## Исходный текст
Сторонники партии Герсдорфа-Лангенау-Марколини при дворе в Дрездене долго пытались оттеснить от короля бескорыстного и резко критикующего Функа. В начале 1813 года им это удалось благодаря хитрой интриге. Королю сообщили, что Рейнье хочет избавиться от генерала, который был с ним в ссоре. А Рейнье сообщили, что король, хотя и жаждет вернуть своего старого советника в Дрезден, не желает лишать лидера саксонцев такого проверенного генерала во время войны. Таким образом, каждый из них в конце концов поверил в то, что они оказывают друг другу большую услугу, поддерживая отставку Функа.

Вернувшись в Саксонию, Функ стал свидетелем бегства короля в Плауэн, Регенсбург и Прагу, а также его вынужденного возвращения в Дрезден. В Саксонии он увидел, как неуклонно росла ненависть к французам, как страна была разорвана на бесчисленные фракции, и никто толком не знал, чего эти фракции хотят. Было ясно только одно: все должно было измениться! Теперь, находясь в отставке, Функ мог очень хорошо следить за переменами настроений в своих отношениях с ведущими семьями страны и французскими генералами. Он прекрасно их описывал.

После битвы при Лейпциге командование саксонцами принял саксонский перебежчик Тиельман. Несмотря на то, что Функ предложил свои услуги, он не был выбран, но это не помешало российскому генерал-губернаторству 1 января 1814 года уволить его «за отказ от службы». Однако по возвращении из плена король восстановил его в должности и отправил в ставку Веллингтона, а в 1816 году он был отправлен с дипломатическими поручениями в Лондон.

После выхода на пенсию Функ жил в Вурцене, занимаясь литературным трудом. Признание его работ, таких как «Живопись эпохи крестовых походов» (4 части, 1820–1824), подтверждается учеными присвоением ему звания почетного доктора Марбургского университета.

7 августа 1828 года Функ умер в Вурцене. Его брак с Луизой Элизабет фон Унру, умершей еще в 1797 году, произвел на свет троих сыновей и дочь. Все трое сыновей умерли раньше своего отца, вероятно, отчасти из-за истощения в походах. Пережила его только дочь Луиза, вышедшая замуж за барона Эрнста фон Блюмнера из Фробурга.

В Вурцене Функ записывал свои мемуары, но не в непрерывном виде, а отдельными очерками, которым давал общие названия, такие как «Персонажи», «Саксония как королевство» и т. д. Они были переданы из имения его племянника, генерал-лейтенанта и генерал-адъютанта фон Вицлебена королю Альберту, который 11 мая 1877 года передал их часть директору Главного государственного архива фон Веберу, предоставив «ему решать, какие документы следует засекретить или опубликовать».

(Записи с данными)
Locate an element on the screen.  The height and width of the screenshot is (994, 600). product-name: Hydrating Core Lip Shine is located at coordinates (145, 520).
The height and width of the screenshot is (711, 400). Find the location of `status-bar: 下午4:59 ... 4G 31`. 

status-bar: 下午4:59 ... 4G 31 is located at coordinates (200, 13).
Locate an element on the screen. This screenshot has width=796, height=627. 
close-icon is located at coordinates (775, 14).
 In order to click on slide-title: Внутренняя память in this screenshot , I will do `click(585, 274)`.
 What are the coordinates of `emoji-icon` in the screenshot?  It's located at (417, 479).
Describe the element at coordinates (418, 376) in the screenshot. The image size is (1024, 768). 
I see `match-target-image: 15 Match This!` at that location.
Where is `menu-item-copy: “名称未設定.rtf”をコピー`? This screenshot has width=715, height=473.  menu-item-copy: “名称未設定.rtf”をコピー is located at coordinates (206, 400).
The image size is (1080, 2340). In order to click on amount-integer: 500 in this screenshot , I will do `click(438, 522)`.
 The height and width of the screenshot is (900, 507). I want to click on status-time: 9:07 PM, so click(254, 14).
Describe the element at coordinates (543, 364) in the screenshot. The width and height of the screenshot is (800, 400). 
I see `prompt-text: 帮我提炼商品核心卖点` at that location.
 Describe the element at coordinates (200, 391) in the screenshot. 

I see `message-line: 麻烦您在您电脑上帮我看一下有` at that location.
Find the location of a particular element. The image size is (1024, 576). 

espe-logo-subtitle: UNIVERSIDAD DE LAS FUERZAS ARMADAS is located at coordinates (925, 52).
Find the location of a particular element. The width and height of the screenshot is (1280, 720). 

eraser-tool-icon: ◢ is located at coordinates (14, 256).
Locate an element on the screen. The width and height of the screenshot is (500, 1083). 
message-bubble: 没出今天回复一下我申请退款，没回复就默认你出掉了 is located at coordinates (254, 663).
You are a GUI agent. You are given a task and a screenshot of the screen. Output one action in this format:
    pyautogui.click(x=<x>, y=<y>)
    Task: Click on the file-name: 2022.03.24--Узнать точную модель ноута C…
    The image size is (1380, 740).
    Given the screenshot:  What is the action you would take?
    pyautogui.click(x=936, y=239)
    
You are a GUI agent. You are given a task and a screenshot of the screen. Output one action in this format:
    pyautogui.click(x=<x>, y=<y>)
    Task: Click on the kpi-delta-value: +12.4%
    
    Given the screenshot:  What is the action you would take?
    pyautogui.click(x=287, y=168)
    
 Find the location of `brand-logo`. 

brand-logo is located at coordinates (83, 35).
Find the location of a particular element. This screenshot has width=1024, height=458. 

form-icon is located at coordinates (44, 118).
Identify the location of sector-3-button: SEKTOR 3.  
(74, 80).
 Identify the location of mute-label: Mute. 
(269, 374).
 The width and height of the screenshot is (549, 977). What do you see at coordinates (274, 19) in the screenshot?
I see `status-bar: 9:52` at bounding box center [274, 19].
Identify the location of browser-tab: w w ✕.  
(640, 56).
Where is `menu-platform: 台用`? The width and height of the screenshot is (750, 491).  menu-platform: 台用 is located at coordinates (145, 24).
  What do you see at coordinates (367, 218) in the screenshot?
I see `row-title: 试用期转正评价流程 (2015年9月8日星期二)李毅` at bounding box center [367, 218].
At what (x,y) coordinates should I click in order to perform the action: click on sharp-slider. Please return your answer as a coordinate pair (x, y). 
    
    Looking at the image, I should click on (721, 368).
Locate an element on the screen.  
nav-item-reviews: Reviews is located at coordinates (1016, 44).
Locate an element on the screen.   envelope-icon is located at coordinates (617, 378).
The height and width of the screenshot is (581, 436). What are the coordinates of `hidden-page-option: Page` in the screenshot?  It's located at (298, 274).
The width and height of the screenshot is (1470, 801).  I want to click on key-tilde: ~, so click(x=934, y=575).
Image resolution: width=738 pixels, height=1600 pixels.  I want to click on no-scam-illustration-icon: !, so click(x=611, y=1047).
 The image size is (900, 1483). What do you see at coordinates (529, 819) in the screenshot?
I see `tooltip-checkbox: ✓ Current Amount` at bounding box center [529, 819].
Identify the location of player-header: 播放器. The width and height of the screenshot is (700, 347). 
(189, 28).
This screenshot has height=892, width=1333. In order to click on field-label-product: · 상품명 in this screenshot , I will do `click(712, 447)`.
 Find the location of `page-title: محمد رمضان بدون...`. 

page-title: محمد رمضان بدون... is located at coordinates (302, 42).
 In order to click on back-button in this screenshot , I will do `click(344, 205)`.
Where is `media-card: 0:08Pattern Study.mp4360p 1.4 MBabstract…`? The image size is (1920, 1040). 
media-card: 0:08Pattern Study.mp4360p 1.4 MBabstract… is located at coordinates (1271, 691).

## Используя сведения
1/ Продублируйте записи без единого изменения: всё от самого их начала и вниз до строки с «message-bubble: 没出今天回复一下我申请退款，没回复就默认你出掉了 is» включительно.
2/ Как мог бы продолжиться текст о Функе после его последнего предложения? Напишите продолжение.

## Ответы к упражнению
1/
Locate an element on the screen.  The height and width of the screenshot is (994, 600). product-name: Hydrating Core Lip Shine is located at coordinates (145, 520).
The height and width of the screenshot is (711, 400). Find the location of `status-bar: 下午4:59 ... 4G 31`. 

status-bar: 下午4:59 ... 4G 31 is located at coordinates (200, 13).
Locate an element on the screen. This screenshot has width=796, height=627. 
close-icon is located at coordinates (775, 14).
 In order to click on slide-title: Внутренняя память in this screenshot , I will do `click(585, 274)`.
 What are the coordinates of `emoji-icon` in the screenshot?  It's located at (417, 479).
Describe the element at coordinates (418, 376) in the screenshot. The image size is (1024, 768). 
I see `match-target-image: 15 Match This!` at that location.
Where is `menu-item-copy: “名称未設定.rtf”をコピー`? This screenshot has width=715, height=473.  menu-item-copy: “名称未設定.rtf”をコピー is located at coordinates (206, 400).
The image size is (1080, 2340). In order to click on amount-integer: 500 in this screenshot , I will do `click(438, 522)`.
 The height and width of the screenshot is (900, 507). I want to click on status-time: 9:07 PM, so click(254, 14).
Describe the element at coordinates (543, 364) in the screenshot. The width and height of the screenshot is (800, 400). 
I see `prompt-text: 帮我提炼商品核心卖点` at that location.
 Describe the element at coordinates (200, 391) in the screenshot. 

I see `message-line: 麻烦您在您电脑上帮我看一下有` at that location.
Find the location of a particular element. The image size is (1024, 576). 

espe-logo-subtitle: UNIVERSIDAD DE LAS FUERZAS ARMADAS is located at coordinates (925, 52).
Find the location of a particular element. The width and height of the screenshot is (1280, 720). 

eraser-tool-icon: ◢ is located at coordinates (14, 256).
Locate an element on the screen. The width and height of the screenshot is (500, 1083). 
message-bubble: 没出今天回复一下我申请退款，没回复就默认你出掉了 is located at coordinates (254, 663).

2/
Однако король сохранил три тома-фолианта. Король Георг передал их из своего поместья в Государственный архив в 1902 году. Новые правила разрешают их публикацию.

 
 

Наша справка

После кончины Функа его воспоминания в первый раз издавались в 1829 году [Funck, Karl – Erinnerungen aus dem Feldzuge des sächsischen Corps unter dem General Grafen Reynier im Jahr 1812. Leipzig, 1829], но то издание было значительно урезано и «выхолощено» по причине цензуры.

 
     

В трудные времена Функ был не просто зрителем, но и участником войн. Его блестящее образование и наметанный глаз позволили ему распознать в ходе событий многое, что оставалось скрытым от других. Он записывал то, что видел и думал, в ясном и изысканном стиле. Кое-что из этого казалось вполне современным. Эти мемуары имеют большую ценность не только для саксонской истории, но и для истории в целом. А для Саксонии они имеют особое значение, поскольку являются одними из немногих произведений, которые правдиво отражают положение страны и короля, не прибегая к одностороннему обелению. Как солдат, Функ решительно осуждает переправу под Лейпцигом, но стремится сделать ее причины понятными в свете всего, что пережила Саксония. Он вспоминает короля с искренним состраданием. Раздел страны наполняет его неподдельным гневом: «Неужели саксонцы должны быть вознаграждены за все, что они сделали и чем пожертвовали, лишь тем, что у них отнимают половину страны? И неужели народы по-прежнему являются лишь объектами корыстных интересов, а их обменивают и ими торгуют, как стадом скота? Зачем же мы сражались [вместе] с Наполеоном, если ничего не собирались изменять!»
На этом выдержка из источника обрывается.